START Records for this task
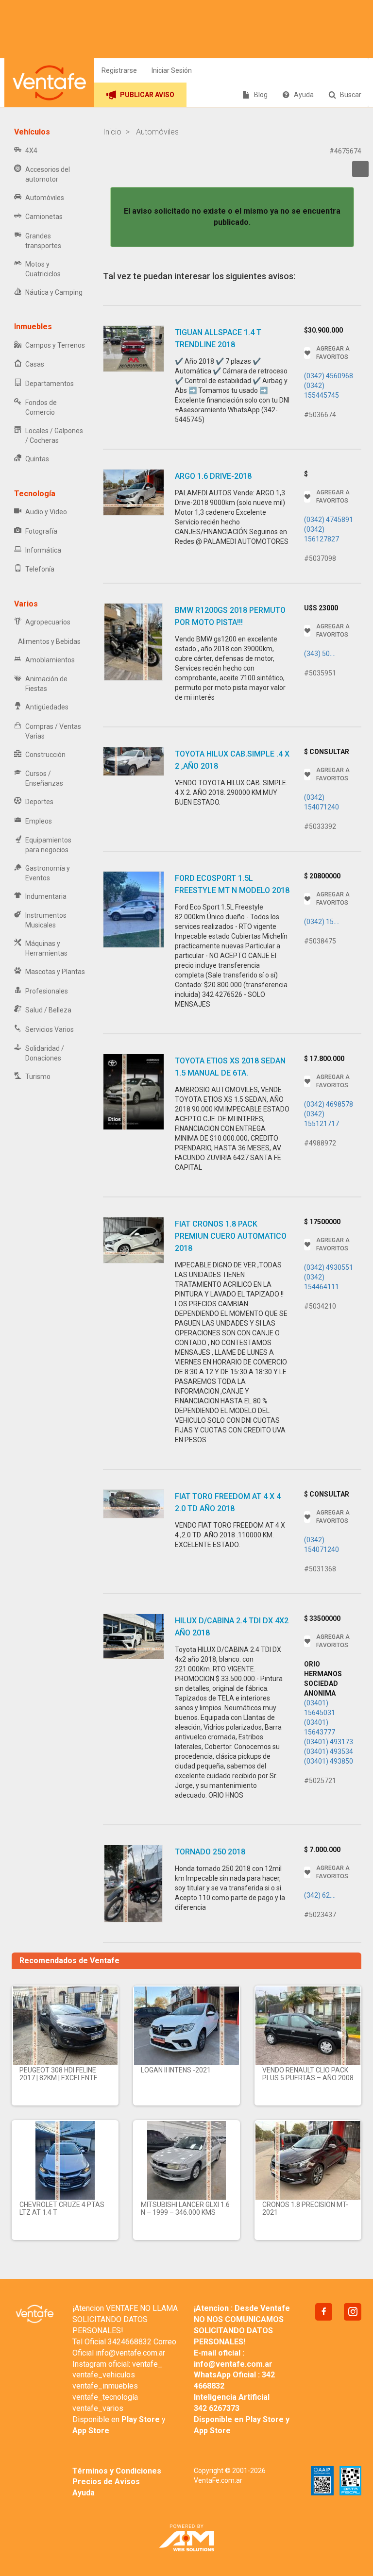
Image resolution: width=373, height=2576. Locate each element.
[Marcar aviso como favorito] (360, 169)
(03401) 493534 (328, 1751)
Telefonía (39, 569)
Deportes (39, 802)
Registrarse (119, 70)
END Records for this task
— To do —
Each entry, start to finish, goes into your copy exactly; the pictures stay out.

— Problem solution —
Image resolution: width=373, height=2576. Locate each element.
[Marcar aviso como favorito] (360, 169)
(03401) 493534 (328, 1751)
Telefonía (39, 569)
Deportes (39, 802)
Registrarse (119, 70)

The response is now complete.